Records for this task:
+++
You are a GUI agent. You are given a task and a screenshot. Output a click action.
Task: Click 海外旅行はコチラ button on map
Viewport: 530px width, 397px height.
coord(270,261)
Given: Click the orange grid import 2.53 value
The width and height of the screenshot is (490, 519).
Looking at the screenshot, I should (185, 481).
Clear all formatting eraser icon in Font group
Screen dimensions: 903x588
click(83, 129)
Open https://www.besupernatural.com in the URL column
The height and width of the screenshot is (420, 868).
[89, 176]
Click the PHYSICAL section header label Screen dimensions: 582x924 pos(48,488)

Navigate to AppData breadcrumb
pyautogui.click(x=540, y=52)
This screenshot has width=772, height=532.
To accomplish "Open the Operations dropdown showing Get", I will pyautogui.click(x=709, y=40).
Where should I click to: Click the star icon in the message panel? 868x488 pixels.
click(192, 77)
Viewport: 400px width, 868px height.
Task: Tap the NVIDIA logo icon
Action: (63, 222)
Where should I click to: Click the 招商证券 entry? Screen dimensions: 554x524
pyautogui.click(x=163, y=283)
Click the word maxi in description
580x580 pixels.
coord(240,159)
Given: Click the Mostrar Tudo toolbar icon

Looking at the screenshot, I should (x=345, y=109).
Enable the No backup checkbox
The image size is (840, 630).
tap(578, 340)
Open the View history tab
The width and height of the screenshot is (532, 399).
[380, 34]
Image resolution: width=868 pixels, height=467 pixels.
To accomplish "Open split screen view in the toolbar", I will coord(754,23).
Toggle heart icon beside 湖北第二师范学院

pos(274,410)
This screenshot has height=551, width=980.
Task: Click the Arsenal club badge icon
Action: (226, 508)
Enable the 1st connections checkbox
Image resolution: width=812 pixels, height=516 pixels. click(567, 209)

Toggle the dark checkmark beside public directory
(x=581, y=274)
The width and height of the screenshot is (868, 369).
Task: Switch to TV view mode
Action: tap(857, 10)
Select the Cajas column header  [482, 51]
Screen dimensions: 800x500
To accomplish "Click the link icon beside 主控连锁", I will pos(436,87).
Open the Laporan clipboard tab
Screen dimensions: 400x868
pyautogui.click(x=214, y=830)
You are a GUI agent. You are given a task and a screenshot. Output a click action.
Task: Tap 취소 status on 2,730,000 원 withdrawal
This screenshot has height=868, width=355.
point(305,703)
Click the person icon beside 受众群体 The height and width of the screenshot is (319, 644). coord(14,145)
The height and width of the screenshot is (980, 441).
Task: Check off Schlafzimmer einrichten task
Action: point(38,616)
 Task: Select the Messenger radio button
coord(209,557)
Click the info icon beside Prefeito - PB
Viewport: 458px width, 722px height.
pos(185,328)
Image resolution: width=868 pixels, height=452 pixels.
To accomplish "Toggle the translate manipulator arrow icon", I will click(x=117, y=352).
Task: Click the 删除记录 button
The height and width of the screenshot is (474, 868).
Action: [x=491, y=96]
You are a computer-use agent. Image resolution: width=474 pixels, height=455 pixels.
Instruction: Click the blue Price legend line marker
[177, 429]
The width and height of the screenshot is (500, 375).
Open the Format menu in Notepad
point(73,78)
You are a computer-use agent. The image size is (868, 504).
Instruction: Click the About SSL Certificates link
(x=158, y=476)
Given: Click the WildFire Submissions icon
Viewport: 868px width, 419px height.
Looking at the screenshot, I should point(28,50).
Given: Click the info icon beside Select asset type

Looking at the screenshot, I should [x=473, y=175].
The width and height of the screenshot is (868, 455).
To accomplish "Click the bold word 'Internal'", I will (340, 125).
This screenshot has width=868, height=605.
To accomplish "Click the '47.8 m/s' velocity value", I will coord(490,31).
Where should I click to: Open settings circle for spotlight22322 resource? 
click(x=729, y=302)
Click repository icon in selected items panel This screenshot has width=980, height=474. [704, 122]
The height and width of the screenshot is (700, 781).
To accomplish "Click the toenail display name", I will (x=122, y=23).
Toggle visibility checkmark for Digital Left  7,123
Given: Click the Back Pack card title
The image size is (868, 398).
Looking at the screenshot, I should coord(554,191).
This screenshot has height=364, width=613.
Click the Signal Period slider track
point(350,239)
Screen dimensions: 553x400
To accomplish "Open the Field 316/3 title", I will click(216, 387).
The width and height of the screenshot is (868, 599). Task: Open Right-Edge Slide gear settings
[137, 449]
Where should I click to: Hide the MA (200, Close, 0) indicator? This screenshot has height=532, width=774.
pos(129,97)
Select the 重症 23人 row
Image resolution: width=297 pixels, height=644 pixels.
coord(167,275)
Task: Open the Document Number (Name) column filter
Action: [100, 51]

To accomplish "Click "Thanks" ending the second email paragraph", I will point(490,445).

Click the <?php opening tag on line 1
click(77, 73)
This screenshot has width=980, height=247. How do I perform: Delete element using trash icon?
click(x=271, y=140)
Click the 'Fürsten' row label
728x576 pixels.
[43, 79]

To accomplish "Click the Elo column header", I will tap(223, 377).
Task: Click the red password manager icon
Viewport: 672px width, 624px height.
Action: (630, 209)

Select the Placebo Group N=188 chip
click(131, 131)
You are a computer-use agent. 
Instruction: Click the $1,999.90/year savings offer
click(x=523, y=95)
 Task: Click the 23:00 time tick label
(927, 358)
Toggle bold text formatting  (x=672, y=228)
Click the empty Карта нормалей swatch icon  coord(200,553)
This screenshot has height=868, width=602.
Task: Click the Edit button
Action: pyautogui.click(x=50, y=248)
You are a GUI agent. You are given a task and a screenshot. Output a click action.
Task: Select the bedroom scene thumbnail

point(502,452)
+++
What the exercise asks:
The data above needs to be retyped in full, exactly as given.

Expected answer:
You are a GUI agent. You are given a task and a screenshot. Output a click action.
Task: Click 海外旅行はコチラ button on map
Viewport: 530px width, 397px height.
coord(270,261)
Given: Click the orange grid import 2.53 value
The width and height of the screenshot is (490, 519).
Looking at the screenshot, I should (185, 481).
Clear all formatting eraser icon in Font group
Screen dimensions: 903x588
click(83, 129)
Open https://www.besupernatural.com in the URL column
The height and width of the screenshot is (420, 868).
[89, 176]
Click the PHYSICAL section header label Screen dimensions: 582x924 pos(48,488)

Navigate to AppData breadcrumb
pyautogui.click(x=540, y=52)
This screenshot has width=772, height=532.
To accomplish "Open the Operations dropdown showing Get", I will pyautogui.click(x=709, y=40).
Where should I click to: Click the star icon in the message panel? 868x488 pixels.
click(192, 77)
Viewport: 400px width, 868px height.
Task: Tap the NVIDIA logo icon
Action: (63, 222)
Where should I click to: Click the 招商证券 entry? Screen dimensions: 554x524
pyautogui.click(x=163, y=283)
Click the word maxi in description
580x580 pixels.
coord(240,159)
Given: Click the Mostrar Tudo toolbar icon

Looking at the screenshot, I should (x=345, y=109).
Enable the No backup checkbox
The image size is (840, 630).
tap(578, 340)
Open the View history tab
The width and height of the screenshot is (532, 399).
[380, 34]
Image resolution: width=868 pixels, height=467 pixels.
To accomplish "Open split screen view in the toolbar", I will coord(754,23).
Toggle heart icon beside 湖北第二师范学院

pos(274,410)
This screenshot has height=551, width=980.
Task: Click the Arsenal club badge icon
Action: (226, 508)
Enable the 1st connections checkbox
Image resolution: width=812 pixels, height=516 pixels. click(567, 209)

Toggle the dark checkmark beside public directory
(x=581, y=274)
The width and height of the screenshot is (868, 369).
Task: Switch to TV view mode
Action: tap(857, 10)
Select the Cajas column header  [482, 51]
Screen dimensions: 800x500
To accomplish "Click the link icon beside 主控连锁", I will pos(436,87).
Open the Laporan clipboard tab
Screen dimensions: 400x868
pyautogui.click(x=214, y=830)
You are a GUI agent. You are given a task and a screenshot. Output a click action.
Task: Tap 취소 status on 2,730,000 원 withdrawal
This screenshot has height=868, width=355.
point(305,703)
Click the person icon beside 受众群体 The height and width of the screenshot is (319, 644). coord(14,145)
The height and width of the screenshot is (980, 441).
Task: Check off Schlafzimmer einrichten task
Action: point(38,616)
 Task: Select the Messenger radio button
coord(209,557)
Click the info icon beside Prefeito - PB
Viewport: 458px width, 722px height.
pos(185,328)
Image resolution: width=868 pixels, height=452 pixels.
To accomplish "Toggle the translate manipulator arrow icon", I will click(x=117, y=352).
Task: Click the 删除记录 button
The height and width of the screenshot is (474, 868).
Action: [x=491, y=96]
You are a computer-use agent. Image resolution: width=474 pixels, height=455 pixels.
Instruction: Click the blue Price legend line marker
[177, 429]
The width and height of the screenshot is (500, 375).
Open the Format menu in Notepad
point(73,78)
You are a computer-use agent. The image size is (868, 504).
Instruction: Click the About SSL Certificates link
(x=158, y=476)
Given: Click the WildFire Submissions icon
Viewport: 868px width, 419px height.
Looking at the screenshot, I should point(28,50).
Given: Click the info icon beside Select asset type

Looking at the screenshot, I should [x=473, y=175].
The width and height of the screenshot is (868, 455).
To accomplish "Click the bold word 'Internal'", I will (340, 125).
This screenshot has width=868, height=605.
To accomplish "Click the '47.8 m/s' velocity value", I will coord(490,31).
Where should I click to: Open settings circle for spotlight22322 resource? 
click(x=729, y=302)
Click repository icon in selected items panel This screenshot has width=980, height=474. [704, 122]
The height and width of the screenshot is (700, 781).
To accomplish "Click the toenail display name", I will (x=122, y=23).
Toggle visibility checkmark for Digital Left  7,123
Given: Click the Back Pack card title
The image size is (868, 398).
Looking at the screenshot, I should coord(554,191).
This screenshot has height=364, width=613.
Click the Signal Period slider track
point(350,239)
Screen dimensions: 553x400
To accomplish "Open the Field 316/3 title", I will click(216, 387).
The width and height of the screenshot is (868, 599). Task: Open Right-Edge Slide gear settings
[137, 449]
Where should I click to: Hide the MA (200, Close, 0) indicator? This screenshot has height=532, width=774.
pos(129,97)
Select the 重症 23人 row
Image resolution: width=297 pixels, height=644 pixels.
coord(167,275)
Task: Open the Document Number (Name) column filter
Action: [100, 51]

To accomplish "Click "Thanks" ending the second email paragraph", I will point(490,445).

Click the <?php opening tag on line 1
click(77, 73)
This screenshot has width=980, height=247. How do I perform: Delete element using trash icon?
click(x=271, y=140)
Click the 'Fürsten' row label
728x576 pixels.
[43, 79]

To accomplish "Click the Elo column header", I will tap(223, 377).
Task: Click the red password manager icon
Viewport: 672px width, 624px height.
Action: (630, 209)

Select the Placebo Group N=188 chip
click(131, 131)
You are a computer-use agent. 
Instruction: Click the $1,999.90/year savings offer
click(x=523, y=95)
 Task: Click the 23:00 time tick label
(927, 358)
Toggle bold text formatting  (x=672, y=228)
Click the empty Карта нормалей swatch icon  coord(200,553)
This screenshot has height=868, width=602.
Task: Click the Edit button
Action: pyautogui.click(x=50, y=248)
You are a GUI agent. You are given a task and a screenshot. Output a click action.
Task: Select the bedroom scene thumbnail

point(502,452)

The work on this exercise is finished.